## Assignment
Find "开室内儿童乐园应当避免的误区 (89, 2081)" and "Bluesky (68, 810)" in the records below. Copy the lines holding them and every line between, exactly, and no others.

## Information

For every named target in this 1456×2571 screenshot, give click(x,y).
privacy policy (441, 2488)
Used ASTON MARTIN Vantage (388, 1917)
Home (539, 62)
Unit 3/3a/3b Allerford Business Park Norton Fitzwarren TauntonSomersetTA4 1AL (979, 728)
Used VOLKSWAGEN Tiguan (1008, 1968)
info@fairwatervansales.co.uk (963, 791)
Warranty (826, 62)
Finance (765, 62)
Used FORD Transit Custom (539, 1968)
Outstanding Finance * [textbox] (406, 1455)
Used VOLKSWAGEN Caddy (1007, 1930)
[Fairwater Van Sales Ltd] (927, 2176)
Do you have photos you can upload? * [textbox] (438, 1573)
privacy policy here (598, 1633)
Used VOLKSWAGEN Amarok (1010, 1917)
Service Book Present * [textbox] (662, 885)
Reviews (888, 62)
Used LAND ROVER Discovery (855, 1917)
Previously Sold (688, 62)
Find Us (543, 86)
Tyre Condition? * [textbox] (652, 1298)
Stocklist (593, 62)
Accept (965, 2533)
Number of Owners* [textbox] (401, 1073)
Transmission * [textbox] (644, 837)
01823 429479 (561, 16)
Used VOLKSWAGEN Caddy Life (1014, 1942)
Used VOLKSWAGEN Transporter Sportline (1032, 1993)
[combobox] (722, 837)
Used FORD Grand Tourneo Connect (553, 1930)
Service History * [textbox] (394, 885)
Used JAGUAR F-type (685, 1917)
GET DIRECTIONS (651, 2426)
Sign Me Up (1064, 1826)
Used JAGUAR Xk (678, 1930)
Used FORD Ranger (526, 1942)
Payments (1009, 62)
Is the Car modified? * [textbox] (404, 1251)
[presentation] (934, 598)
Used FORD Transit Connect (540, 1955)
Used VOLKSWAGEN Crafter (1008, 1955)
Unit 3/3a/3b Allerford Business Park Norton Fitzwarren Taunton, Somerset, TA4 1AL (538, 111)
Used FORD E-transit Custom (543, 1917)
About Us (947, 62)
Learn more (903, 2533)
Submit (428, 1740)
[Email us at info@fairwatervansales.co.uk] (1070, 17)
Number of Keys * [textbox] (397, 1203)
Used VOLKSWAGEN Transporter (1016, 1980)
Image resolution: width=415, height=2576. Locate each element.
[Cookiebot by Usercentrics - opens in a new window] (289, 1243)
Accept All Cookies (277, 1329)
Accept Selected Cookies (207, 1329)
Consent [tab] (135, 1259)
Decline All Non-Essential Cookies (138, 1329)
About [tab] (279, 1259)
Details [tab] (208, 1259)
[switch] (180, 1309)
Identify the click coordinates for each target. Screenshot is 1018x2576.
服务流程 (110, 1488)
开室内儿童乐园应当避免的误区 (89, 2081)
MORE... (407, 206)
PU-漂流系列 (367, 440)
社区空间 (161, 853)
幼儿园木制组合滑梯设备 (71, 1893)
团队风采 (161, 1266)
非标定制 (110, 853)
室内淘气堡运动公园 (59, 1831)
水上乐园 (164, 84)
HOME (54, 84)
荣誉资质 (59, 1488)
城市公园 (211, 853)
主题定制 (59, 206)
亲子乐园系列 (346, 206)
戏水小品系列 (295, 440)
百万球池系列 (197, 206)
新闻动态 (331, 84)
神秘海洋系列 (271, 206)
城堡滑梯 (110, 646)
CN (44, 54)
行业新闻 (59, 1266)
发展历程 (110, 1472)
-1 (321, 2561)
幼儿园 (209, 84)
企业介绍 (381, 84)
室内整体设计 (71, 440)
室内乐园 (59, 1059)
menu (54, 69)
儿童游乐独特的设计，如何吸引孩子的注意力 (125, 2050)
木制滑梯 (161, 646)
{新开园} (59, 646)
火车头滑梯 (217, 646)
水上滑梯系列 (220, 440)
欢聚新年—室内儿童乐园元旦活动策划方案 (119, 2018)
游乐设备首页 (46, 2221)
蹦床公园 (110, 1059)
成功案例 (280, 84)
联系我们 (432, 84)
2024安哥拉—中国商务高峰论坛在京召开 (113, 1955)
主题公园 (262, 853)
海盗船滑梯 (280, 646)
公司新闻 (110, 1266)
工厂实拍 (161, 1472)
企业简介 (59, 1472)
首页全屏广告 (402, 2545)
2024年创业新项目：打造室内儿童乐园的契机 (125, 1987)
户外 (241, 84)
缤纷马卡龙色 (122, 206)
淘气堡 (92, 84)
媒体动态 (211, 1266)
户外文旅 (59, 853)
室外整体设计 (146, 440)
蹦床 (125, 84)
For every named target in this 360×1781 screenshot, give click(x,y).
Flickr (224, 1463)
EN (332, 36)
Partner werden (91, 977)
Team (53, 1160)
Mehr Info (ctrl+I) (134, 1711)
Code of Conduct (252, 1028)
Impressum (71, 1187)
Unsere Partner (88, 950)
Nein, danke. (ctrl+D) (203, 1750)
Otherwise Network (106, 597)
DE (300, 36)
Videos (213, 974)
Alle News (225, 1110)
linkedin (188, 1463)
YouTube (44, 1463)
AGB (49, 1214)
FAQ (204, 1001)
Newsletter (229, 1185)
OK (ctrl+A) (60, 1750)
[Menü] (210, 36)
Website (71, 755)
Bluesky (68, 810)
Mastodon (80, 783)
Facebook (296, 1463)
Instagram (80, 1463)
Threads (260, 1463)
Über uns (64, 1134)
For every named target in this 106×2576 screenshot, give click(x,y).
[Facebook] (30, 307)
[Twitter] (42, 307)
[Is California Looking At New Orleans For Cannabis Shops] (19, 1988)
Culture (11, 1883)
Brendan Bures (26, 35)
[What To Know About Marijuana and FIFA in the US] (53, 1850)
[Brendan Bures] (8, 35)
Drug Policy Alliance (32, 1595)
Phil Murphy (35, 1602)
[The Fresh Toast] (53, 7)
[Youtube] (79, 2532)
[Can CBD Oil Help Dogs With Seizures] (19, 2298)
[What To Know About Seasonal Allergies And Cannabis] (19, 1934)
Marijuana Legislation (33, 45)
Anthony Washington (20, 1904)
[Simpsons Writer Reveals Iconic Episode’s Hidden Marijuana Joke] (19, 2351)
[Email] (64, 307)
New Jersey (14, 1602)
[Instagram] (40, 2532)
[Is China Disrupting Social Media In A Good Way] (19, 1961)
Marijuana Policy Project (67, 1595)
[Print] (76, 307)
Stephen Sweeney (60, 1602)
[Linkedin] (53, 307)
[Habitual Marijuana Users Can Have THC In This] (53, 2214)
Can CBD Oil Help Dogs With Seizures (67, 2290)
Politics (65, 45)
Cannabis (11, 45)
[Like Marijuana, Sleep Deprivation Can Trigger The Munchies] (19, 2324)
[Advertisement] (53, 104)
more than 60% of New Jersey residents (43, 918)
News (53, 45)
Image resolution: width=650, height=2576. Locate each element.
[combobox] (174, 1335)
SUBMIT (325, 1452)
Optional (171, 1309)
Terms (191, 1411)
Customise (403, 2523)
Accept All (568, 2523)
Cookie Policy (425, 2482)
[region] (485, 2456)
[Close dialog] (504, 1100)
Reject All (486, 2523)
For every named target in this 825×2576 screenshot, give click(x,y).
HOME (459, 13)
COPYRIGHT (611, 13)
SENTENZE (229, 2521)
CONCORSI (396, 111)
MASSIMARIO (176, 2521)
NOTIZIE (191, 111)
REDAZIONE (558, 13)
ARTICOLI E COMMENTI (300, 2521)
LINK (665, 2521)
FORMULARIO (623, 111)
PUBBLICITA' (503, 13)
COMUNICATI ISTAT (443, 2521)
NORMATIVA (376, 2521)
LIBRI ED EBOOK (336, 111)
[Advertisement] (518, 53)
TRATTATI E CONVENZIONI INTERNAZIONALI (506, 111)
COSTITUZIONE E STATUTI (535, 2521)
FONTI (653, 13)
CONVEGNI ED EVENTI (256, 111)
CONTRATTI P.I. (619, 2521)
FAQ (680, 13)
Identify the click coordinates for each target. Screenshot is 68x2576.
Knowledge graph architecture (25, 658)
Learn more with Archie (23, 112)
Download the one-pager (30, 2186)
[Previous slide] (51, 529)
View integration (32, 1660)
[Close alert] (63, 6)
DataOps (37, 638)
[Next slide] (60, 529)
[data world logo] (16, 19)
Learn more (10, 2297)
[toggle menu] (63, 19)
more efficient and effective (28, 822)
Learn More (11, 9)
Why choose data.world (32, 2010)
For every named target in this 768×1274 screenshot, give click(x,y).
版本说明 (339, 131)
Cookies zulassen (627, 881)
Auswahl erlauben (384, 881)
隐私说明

## Task output
开室内儿童乐园应当避免的误区 (89, 2081)
MORE... (407, 206)
PU-漂流系列 (367, 440)
社区空间 (161, 853)
幼儿园木制组合滑梯设备 (71, 1893)
团队风采 (161, 1266)
非标定制 (110, 853)
室内淘气堡运动公园 (59, 1831)
水上乐园 (164, 84)
HOME (54, 84)
荣誉资质 (59, 1488)
城市公园 (211, 853)
主题定制 (59, 206)
亲子乐园系列 (346, 206)
戏水小品系列 (295, 440)
百万球池系列 (197, 206)
新闻动态 (331, 84)
神秘海洋系列 (271, 206)
城堡滑梯 (110, 646)
CN (44, 54)
行业新闻 (59, 1266)
发展历程 (110, 1472)
-1 (321, 2561)
幼儿园 (209, 84)
企业介绍 (381, 84)
室内整体设计 (71, 440)
室内乐园 (59, 1059)
menu (54, 69)
儿童游乐独特的设计，如何吸引孩子的注意力 (125, 2050)
木制滑梯 (161, 646)
{新开园} (59, 646)
火车头滑梯 (217, 646)
水上滑梯系列 (220, 440)
欢聚新年—室内儿童乐园元旦活动策划方案 (119, 2018)
游乐设备首页 (46, 2221)
蹦床公园 (110, 1059)
成功案例 (280, 84)
联系我们 (432, 84)
2024安哥拉—中国商务高峰论坛在京召开 (113, 1955)
主题公园 (262, 853)
海盗船滑梯 (280, 646)
公司新闻 (110, 1266)
工厂实拍 (161, 1472)
企业简介 (59, 1472)
首页全屏广告 (402, 2545)
2024年创业新项目：打造室内儿童乐园的契机 (125, 1987)
户外 (241, 84)
缤纷马卡龙色 (122, 206)
淘气堡 (92, 84)
媒体动态 (211, 1266)
户外文旅 (59, 853)
室外整体设计 (146, 440)
蹦床 (125, 84)
For every named target in this 360×1781 screenshot, give click(x,y).
Flickr (224, 1463)
EN (332, 36)
Partner werden (91, 977)
Team (53, 1160)
Mehr Info (ctrl+I) (134, 1711)
Code of Conduct (252, 1028)
Impressum (71, 1187)
Unsere Partner (88, 950)
Nein, danke. (ctrl+D) (203, 1750)
Otherwise Network (106, 597)
DE (300, 36)
Videos (213, 974)
Alle News (225, 1110)
linkedin (188, 1463)
YouTube (44, 1463)
AGB (49, 1214)
FAQ (204, 1001)
Newsletter (229, 1185)
OK (ctrl+A) (60, 1750)
[Menü] (210, 36)
Website (71, 755)
Bluesky (68, 810)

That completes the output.